A sanção da Lei nº 15.325/2026, publicada nesta quarta-feira (7) no Diário Oficial da União, colocou novamente no centro do debate nacional o futuro das profissões da comunicação. A nova norma reconhece oficialmente a profissão de multimídia, permitindo que um único profissional atue na produção, edição e distribuição de conteúdos audiovisuais e digitais.

A medida, no entanto, gerou forte reação de jornalistas e radialistas, que veem na lei um risco direto à regulamentação das categorias. Já as emissoras de rádio e TV defendem a mudança como um avanço necessário diante da convergência tecnológica.

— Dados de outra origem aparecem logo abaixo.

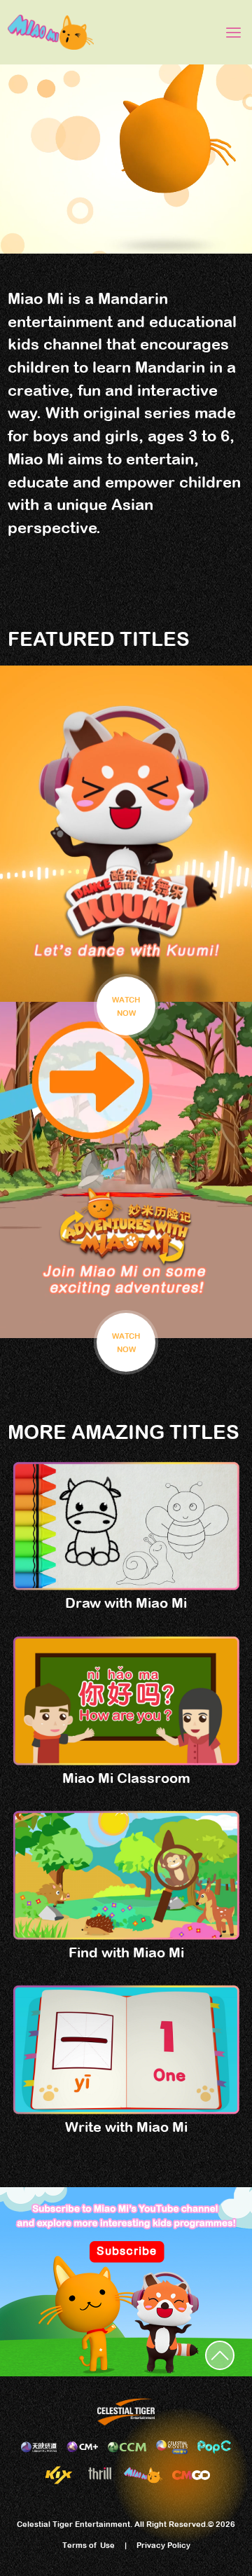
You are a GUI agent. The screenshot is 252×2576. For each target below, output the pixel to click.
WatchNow (126, 1006)
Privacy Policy (163, 2544)
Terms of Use (88, 2544)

Sindicatos falam em prejuízo aos trabalhadores

Em nota conjunta, a Federação Nacional dos Jornalistas (Fenaj), os 31 sindicatos filiados e o Movimento Nacional dos Radialistas (MNR) afirmaram que a nova legislação representa um ataque direto às profissões regulamentadas, além de abrir espaço para insegurança jurídica e precarização das relações de trabalho.

Segundo as entidades, as atribuições previstas para o profissional multimídia já são garantidas, por lei, aos jornalistas e radialistas. A crítica central é que a nova norma permite o acúmulo de funções sem regras claras, o que pode beneficiar empresas e sobrecarregar os trabalhadores.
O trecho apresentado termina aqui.